Task material:
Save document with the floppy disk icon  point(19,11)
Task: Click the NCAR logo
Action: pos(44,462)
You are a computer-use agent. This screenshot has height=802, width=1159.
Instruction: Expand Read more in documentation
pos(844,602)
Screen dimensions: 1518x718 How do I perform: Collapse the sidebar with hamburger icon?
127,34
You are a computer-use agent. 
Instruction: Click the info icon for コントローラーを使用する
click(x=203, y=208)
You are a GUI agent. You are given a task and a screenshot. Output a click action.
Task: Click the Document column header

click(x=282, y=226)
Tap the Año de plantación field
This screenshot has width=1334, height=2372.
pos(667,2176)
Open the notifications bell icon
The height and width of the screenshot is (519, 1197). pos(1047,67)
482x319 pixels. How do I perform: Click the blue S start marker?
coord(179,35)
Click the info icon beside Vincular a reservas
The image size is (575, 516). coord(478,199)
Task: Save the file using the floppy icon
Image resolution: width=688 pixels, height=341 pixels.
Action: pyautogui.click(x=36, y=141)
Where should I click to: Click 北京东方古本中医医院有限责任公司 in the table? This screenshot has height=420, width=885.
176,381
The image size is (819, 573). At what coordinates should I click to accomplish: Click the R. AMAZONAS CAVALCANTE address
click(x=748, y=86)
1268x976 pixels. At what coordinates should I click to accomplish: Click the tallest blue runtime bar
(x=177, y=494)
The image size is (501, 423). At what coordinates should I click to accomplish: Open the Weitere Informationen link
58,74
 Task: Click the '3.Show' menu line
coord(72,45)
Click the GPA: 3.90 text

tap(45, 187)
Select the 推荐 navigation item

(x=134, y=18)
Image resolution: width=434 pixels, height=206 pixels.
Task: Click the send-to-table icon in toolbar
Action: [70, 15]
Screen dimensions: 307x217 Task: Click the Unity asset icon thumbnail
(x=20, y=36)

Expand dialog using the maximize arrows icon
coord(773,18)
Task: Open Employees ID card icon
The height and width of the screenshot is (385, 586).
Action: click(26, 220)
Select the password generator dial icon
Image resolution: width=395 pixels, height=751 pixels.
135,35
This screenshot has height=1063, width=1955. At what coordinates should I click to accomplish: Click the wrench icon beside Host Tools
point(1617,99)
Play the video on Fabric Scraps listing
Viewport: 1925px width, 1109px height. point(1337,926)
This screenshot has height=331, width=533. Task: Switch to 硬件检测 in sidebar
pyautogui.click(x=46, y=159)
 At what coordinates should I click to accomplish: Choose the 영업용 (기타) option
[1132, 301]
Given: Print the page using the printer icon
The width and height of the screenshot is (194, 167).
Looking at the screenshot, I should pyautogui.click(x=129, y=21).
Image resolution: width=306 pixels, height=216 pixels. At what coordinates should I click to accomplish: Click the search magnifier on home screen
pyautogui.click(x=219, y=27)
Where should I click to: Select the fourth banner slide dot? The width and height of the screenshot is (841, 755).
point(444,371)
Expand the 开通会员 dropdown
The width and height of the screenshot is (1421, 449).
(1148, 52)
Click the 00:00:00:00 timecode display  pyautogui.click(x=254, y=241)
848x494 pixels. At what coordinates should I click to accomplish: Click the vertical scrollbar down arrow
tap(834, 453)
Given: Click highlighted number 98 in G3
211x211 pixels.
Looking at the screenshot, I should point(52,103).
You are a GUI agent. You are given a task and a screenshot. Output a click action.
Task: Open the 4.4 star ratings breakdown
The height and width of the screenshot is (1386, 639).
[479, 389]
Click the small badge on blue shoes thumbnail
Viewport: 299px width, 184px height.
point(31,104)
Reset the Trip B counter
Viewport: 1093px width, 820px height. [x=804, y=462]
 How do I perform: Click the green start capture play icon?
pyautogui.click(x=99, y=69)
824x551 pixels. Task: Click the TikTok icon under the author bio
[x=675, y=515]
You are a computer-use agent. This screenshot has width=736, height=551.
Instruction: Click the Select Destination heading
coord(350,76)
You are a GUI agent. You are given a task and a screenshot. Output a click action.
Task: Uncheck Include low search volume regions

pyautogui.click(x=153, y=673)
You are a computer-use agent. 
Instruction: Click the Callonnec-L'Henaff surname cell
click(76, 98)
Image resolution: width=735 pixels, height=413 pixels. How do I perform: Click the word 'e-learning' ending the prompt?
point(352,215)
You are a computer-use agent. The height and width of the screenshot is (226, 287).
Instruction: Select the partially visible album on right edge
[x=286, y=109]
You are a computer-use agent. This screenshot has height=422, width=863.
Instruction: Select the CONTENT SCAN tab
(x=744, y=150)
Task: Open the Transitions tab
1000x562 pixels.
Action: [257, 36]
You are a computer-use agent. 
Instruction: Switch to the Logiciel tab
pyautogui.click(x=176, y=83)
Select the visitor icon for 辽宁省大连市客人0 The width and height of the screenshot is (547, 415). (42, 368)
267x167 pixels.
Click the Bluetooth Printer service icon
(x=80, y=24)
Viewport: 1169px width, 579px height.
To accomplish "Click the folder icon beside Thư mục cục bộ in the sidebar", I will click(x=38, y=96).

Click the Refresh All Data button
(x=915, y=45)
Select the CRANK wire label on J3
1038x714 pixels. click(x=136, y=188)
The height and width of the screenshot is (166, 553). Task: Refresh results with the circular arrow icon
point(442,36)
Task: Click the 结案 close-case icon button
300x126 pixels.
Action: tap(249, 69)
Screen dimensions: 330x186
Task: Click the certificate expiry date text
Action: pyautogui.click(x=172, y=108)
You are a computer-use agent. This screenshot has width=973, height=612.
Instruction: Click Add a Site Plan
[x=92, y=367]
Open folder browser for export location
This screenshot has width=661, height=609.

What to work on:
Copy the stretch of records from the line containing "How do I perform: Click the green" through the line containing "Select the visitor", character for character.

Reply:
 How do I perform: Click the green start capture play icon?
pyautogui.click(x=99, y=69)
824x551 pixels. Task: Click the TikTok icon under the author bio
[x=675, y=515]
You are a computer-use agent. This screenshot has width=736, height=551.
Instruction: Click the Select Destination heading
coord(350,76)
You are a GUI agent. You are given a task and a screenshot. Output a click action.
Task: Uncheck Include low search volume regions

pyautogui.click(x=153, y=673)
You are a computer-use agent. 
Instruction: Click the Callonnec-L'Henaff surname cell
click(76, 98)
Image resolution: width=735 pixels, height=413 pixels. How do I perform: Click the word 'e-learning' ending the prompt?
point(352,215)
You are a computer-use agent. The height and width of the screenshot is (226, 287).
Instruction: Select the partially visible album on right edge
[x=286, y=109]
You are a computer-use agent. This screenshot has height=422, width=863.
Instruction: Select the CONTENT SCAN tab
(x=744, y=150)
Task: Open the Transitions tab
1000x562 pixels.
Action: [257, 36]
You are a computer-use agent. 
Instruction: Switch to the Logiciel tab
pyautogui.click(x=176, y=83)
Select the visitor icon for 辽宁省大连市客人0 The width and height of the screenshot is (547, 415). (42, 368)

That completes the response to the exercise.